Scudding Cloud
I’ve started to dream about blue skies.
Not Karoo blue sky, not West Coast blue sky, not East Coast blue sky, not even Free State blue sky or the blue skies of the Eastern Cape highlands. My dreams are all about Jozi blue skies. It’s a special thing, this Highveld blue sky.
Sitting at over 1700m above sea level, with an official population estimate around six- million human-shaped beings; there’s likely a lot more than that number of people stuffed into what is quickly becoming a derelict city. This will come as no surprise to anyone who’s studied economics or environmental sciences. Johannesburg was formed as a mining village. And in modern economics, once a mine has been stripped bare; the money and her people, move on. Human settlements built around mines tend to be temporary in nature.

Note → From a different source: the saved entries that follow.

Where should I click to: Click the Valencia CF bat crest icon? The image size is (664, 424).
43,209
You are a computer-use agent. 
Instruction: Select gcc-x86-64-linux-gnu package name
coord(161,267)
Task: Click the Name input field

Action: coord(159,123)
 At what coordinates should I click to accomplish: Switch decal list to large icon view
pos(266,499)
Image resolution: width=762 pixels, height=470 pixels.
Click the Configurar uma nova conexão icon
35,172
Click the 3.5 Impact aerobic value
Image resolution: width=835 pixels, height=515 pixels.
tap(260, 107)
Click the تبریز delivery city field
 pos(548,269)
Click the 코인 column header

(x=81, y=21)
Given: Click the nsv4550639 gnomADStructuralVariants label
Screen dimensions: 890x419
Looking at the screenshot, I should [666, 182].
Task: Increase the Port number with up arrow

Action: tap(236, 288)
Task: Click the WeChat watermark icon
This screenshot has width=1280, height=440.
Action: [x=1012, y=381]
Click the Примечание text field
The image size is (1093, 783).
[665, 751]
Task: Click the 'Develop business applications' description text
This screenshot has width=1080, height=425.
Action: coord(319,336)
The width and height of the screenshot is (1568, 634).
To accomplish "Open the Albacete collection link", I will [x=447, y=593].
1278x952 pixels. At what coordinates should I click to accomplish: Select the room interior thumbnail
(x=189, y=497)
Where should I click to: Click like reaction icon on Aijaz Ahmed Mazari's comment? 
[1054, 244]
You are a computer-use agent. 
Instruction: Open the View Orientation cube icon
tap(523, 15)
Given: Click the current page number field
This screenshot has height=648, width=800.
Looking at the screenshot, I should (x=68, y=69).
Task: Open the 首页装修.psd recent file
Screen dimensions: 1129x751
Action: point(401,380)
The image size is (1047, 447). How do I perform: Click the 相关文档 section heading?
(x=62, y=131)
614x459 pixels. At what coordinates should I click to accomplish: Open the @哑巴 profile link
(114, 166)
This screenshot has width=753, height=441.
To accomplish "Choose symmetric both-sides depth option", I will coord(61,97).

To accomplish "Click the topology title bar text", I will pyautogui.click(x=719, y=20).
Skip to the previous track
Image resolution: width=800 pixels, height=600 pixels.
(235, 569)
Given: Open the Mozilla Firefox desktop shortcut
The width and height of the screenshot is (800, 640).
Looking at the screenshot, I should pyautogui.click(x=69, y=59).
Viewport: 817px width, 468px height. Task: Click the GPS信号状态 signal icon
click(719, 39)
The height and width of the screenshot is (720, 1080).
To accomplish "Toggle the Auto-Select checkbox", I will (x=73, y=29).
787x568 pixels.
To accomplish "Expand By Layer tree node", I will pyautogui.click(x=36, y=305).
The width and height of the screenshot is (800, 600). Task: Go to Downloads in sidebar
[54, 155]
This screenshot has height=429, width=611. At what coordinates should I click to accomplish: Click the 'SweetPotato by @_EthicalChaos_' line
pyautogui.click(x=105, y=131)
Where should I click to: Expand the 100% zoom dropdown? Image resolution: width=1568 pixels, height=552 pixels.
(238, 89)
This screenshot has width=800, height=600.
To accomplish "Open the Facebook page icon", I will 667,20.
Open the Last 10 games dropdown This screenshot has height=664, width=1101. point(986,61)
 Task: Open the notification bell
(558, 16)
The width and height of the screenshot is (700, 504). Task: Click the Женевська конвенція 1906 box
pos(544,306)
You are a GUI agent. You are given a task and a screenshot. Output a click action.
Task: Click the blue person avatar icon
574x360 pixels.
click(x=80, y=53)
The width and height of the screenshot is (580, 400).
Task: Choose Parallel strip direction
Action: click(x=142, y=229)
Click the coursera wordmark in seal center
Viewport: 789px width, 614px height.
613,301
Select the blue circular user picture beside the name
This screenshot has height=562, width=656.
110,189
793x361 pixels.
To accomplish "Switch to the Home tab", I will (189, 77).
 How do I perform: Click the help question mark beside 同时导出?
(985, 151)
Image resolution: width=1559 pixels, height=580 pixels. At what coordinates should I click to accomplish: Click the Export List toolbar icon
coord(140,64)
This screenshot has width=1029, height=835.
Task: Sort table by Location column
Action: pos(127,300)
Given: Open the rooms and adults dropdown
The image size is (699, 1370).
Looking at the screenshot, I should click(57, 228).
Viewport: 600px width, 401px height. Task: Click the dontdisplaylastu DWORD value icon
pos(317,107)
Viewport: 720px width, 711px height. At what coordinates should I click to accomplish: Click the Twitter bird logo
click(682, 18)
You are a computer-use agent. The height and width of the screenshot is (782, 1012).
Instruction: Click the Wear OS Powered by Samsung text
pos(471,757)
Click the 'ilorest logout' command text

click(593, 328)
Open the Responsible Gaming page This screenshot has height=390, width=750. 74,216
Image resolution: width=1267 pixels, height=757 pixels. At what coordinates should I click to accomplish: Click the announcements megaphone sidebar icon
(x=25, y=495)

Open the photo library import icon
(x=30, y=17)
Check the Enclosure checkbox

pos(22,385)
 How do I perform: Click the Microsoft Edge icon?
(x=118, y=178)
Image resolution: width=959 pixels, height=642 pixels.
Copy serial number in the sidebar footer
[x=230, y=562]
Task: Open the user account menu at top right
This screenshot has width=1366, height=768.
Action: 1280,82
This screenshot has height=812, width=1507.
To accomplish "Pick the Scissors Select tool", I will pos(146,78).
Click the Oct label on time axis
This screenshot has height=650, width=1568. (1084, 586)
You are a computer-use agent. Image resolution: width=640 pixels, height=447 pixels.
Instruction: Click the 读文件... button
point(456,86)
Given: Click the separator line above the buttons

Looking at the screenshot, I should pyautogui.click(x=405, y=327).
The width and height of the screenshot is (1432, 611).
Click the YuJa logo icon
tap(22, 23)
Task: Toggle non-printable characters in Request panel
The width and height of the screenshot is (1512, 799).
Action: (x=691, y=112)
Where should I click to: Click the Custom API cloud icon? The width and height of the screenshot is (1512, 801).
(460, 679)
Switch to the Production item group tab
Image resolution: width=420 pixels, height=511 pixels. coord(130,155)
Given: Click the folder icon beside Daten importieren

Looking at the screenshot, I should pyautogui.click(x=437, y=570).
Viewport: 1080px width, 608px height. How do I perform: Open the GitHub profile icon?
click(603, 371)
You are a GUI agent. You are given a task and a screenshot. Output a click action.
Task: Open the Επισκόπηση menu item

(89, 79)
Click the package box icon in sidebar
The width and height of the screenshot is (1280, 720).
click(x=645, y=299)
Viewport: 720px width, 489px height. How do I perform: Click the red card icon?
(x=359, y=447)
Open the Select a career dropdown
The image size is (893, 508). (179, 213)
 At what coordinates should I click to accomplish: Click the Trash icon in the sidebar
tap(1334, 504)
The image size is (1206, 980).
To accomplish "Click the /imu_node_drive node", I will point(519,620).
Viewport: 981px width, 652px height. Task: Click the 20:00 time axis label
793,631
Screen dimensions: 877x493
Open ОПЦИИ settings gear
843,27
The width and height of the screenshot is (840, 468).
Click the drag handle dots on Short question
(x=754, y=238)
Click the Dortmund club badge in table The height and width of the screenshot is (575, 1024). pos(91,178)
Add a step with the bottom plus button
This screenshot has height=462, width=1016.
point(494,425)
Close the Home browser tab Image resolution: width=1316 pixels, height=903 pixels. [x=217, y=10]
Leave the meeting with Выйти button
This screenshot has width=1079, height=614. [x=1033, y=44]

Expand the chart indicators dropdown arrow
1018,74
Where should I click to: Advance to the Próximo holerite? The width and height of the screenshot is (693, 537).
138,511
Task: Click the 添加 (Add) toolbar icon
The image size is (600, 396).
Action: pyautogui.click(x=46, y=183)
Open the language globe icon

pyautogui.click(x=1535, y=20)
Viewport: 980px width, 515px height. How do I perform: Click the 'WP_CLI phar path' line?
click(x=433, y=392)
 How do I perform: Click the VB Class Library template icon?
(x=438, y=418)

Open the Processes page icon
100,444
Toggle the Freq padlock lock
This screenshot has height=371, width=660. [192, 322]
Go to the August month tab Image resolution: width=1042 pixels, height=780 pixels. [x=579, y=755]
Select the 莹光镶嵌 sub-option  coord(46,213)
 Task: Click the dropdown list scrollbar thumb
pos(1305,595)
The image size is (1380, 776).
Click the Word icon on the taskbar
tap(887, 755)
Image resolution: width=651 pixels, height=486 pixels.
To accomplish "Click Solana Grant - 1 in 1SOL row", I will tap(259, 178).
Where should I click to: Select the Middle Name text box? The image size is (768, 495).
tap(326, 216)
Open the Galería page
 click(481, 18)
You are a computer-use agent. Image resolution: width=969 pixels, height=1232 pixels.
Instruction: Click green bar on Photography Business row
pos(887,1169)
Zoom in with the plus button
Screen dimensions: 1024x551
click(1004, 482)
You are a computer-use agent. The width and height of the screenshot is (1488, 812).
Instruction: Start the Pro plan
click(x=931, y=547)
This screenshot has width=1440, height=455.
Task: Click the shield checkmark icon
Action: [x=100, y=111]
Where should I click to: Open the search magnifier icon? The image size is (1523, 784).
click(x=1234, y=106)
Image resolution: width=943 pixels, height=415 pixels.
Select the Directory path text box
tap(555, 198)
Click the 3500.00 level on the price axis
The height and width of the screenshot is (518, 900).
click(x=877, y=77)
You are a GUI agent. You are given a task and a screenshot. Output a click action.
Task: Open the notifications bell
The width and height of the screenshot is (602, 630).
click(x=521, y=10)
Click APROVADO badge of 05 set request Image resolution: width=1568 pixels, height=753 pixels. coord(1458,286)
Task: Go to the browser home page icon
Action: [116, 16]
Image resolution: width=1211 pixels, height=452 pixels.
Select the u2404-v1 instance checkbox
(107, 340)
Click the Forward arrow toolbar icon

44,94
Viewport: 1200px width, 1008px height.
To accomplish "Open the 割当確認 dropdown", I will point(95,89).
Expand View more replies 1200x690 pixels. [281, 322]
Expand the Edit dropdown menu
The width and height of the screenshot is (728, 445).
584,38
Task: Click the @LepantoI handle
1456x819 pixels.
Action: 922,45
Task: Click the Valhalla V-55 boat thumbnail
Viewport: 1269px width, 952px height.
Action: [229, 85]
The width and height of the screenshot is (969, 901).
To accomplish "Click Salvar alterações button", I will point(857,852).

‘But Jozi’s been here for over a hundred years already, that’s’ a BS theory’, says the teenager who studies neither economics nor environmental sciences. Visiting relative raises her eye’s over her ‘like how they make tea in Durban” cup at the casual use of BS but quickly goes back to her pinging phone. She tells me later, ‘It’s odd being only a year older than the teenager in numbers but through family, being essentially his aunt. I don’t know if I should box his ears at the regular and casual swearing or box your ears for that’
‘Ha, not my ears, I’m only an occasional visitor here, the teenager’s casual adoption of what some might consider vulgar language has likely very little to do with me’
‘Au contraire dear uncle, but it does, because you are the only other adult around that drops BS, FFS and the range of rude, impolite and sometimes downright vulgar words into conversations on a regular basis,’ she says; most politely.
Being chided by younger relatives is a humbling experience I think. ‘Stuff that, it’s humbling, regardless of who’s doing the chiding’ is what comes out of my mouth and visiting relative almost falls off the kitchen stool with laughter. ‘I rest my case’ she says and I get on my own case about how I ended up so casually peppering everything I say with words, phrases and terms that according to visiting relative, ‘don’t belong in polite conversation.’
Later that week I am still working this thing over in my head when I happen upon a call with the dervish. She is patient as ever, as I get this whole story out along with my current state of pondering. We exchange other news about the admin of life and the experiences of engaging with the systemic. ‘It’s becoming almost another kind of small talk’ I blurt out as we close off the entirely uninteresting happenings of engaging in the systemic. ‘I agree, it seems to me that it no longer raises such fire and ire as it did in the past; is that true?’
I smile at the use of fire and ire, the dervish never fails to use and make me see language with fresh eyes again. You really should write, I say. She turns fully towards the camera and says; ‘Why? I already have you to do that for me. Without all the drama that seems to accompany writing and writers everywhere. The odd and strange needs, the often conflicting if not conflicted people that hide under the persona and now the dark murmurings about AI and how it affects this whole tribe of people that seem to occupy far too much space in modern pop culture.’
‘I disagree about the amount of space they hold in modern pop culture.’ I chime in; ‘that honour belongs to politics.’
‘Touche’ she says ‘and that is itself a warning to the collective and individual that wears the writer cloak. That your collective, publicly perceived characteristics now sits so close to the collective known as politicians should be a shoal of herrings passing before your eyes.’
But what is it about the humans amongst us that seek to follow a path that essentially places them not in the flow of the stream but as Gibran says; watchers of the flow on the shore? Her eyes betray a flash of recognition before she quotes the actual words with a smile:
“Of time you would make a stream upon whose bank you would sit and watch its flowing … And that which sings and contemplates in you is still dwelling within the bounds of that first moment which scattered the stars into space.”
A few days later visiting relative has unvisited and as I get on with putting this down in writing, I smile at AI insisting ‘fire and ire’ be changed to become ‘fire and ice’ to better suit its binary limitations. Outside, it’s still all grey filling the sky over the treetops.
The teenager rolls up unannounced and after the initial tender greetings, immediately spills: ‘I don’t subscribe to visiting relatives ideas about what is acceptable as forms of exchange between us.’
I look away from the sky and add: ‘much less her judgement.’
Teenager smiles.
We both return our gaze to the sky. There is a crack in the scudding grey clouds and as we stand looking up, a patch of Highveld blue sky opens up far above.
Scudding Cloud is the reminder that existence is time as much as it is space and the often vexed negotiations thereof.